But in general, I am not sure what you mean by the image filter, when your maps go in that direction. Perhaps there is a typo?

Perhaps you meant to ask the following question: you have a map $f:X\to Y$ and a filter $F$ on $X$ (not $Y$), and the image $f[F]\subset G$ for some ultrafilter $G$ on $Y$. The question is whether there is an ultrafilter $U$ on $X$ with $f[U]\subset G$.

In this case, let $U$ be any ultrafilter containing $F$ and all $f^{-1}A$ for $A\in G$. There is such an ultrafilter (as Kevin also explains in his answer) since if $B\in F$ and $A\in G$, then $f[B]\cap A\in G$ and so $B\cap f^{-1}A$ is nonempty (and so the collection forms a filter base). For any such $U$, we have $f[U]\subset G$. If $f$ is onto $Y$, then we get actually $f[U]=G$.

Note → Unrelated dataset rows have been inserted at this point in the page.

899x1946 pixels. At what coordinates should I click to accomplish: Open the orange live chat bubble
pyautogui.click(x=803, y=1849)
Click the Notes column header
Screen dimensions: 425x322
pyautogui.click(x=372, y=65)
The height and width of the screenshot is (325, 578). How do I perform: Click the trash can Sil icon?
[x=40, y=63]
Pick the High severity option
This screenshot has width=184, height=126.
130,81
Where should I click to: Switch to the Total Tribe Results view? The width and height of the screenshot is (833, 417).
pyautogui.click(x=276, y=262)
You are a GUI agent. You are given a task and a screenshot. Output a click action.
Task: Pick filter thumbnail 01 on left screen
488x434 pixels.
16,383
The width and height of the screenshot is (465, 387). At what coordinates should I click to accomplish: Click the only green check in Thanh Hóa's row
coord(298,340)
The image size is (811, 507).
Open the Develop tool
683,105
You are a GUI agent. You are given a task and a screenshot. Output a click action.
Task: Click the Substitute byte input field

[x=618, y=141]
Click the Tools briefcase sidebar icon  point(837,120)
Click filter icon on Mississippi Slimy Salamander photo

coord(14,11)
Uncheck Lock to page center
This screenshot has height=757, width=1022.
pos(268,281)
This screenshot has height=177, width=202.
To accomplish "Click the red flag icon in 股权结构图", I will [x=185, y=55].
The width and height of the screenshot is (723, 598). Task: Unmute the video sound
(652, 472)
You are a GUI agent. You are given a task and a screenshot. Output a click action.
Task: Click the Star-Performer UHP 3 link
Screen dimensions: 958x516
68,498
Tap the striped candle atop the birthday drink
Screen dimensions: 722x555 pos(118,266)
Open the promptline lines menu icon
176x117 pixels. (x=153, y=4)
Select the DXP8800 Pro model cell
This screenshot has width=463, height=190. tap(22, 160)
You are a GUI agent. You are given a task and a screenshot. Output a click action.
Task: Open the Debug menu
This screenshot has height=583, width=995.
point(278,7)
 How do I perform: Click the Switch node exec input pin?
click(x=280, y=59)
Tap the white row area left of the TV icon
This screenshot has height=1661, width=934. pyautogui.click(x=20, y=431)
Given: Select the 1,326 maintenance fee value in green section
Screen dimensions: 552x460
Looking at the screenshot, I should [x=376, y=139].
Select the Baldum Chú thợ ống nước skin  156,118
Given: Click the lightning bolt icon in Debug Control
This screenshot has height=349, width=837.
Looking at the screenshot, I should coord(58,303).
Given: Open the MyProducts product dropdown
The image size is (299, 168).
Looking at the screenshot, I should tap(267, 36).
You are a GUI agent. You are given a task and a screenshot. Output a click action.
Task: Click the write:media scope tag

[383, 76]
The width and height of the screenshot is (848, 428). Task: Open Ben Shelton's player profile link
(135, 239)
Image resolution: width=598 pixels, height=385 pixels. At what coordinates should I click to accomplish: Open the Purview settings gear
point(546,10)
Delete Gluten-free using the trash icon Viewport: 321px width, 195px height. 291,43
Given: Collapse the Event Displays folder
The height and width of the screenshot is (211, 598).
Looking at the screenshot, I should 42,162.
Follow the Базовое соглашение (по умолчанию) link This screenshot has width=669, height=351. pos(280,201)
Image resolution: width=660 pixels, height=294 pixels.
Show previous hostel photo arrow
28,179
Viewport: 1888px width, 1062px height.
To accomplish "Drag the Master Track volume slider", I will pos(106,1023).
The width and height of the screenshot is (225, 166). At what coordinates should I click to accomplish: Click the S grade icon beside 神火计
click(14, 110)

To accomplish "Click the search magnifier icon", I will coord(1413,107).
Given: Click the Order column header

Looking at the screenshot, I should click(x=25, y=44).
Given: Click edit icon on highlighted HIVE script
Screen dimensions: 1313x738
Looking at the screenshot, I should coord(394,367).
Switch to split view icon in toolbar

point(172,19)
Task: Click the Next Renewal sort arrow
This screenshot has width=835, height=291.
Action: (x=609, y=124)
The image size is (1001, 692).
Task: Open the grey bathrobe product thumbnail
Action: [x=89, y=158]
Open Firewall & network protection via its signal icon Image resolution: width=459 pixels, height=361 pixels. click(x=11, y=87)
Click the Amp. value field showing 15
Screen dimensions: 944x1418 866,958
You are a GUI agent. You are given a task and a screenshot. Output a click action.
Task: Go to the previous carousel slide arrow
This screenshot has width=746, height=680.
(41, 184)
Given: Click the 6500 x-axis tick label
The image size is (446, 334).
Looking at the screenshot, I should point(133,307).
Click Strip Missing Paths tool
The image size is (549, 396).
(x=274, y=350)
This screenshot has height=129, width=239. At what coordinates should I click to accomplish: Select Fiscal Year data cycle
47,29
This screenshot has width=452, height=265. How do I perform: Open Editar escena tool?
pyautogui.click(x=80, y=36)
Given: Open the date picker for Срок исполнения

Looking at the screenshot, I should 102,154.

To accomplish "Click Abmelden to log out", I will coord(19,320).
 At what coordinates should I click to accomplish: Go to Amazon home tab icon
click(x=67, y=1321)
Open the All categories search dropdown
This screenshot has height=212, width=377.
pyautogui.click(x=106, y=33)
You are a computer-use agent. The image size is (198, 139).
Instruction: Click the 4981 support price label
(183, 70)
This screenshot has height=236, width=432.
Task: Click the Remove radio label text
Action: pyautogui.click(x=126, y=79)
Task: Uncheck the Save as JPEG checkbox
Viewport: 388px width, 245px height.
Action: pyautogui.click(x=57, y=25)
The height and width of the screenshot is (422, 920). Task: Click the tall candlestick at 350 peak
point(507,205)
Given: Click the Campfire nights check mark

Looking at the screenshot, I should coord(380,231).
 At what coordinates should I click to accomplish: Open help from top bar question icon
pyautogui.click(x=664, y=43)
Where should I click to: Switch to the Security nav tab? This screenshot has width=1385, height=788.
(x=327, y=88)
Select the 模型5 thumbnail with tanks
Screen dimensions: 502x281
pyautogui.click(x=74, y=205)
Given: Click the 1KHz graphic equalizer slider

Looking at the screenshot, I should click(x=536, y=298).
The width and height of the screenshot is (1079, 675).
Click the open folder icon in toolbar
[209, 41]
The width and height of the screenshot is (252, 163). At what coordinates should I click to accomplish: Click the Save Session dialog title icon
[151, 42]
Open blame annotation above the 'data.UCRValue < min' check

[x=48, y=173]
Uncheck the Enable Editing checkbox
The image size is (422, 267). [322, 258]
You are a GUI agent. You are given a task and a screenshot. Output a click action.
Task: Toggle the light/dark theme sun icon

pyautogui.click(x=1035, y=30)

Note, if $f$ is not onto $Y$, then there is no possiblity that $f[U]=G$, if this should mean $G$ consists precisely of $f[A]$ for $A\in U$, since all such $f[A]$ are subsets of the range of $f$. (So in this technical sense, the answer to your question is negative.) But on the positive side, $G$ is the image of $U$ in the sense that it is the filter gnerated by the sets in $f[U]$.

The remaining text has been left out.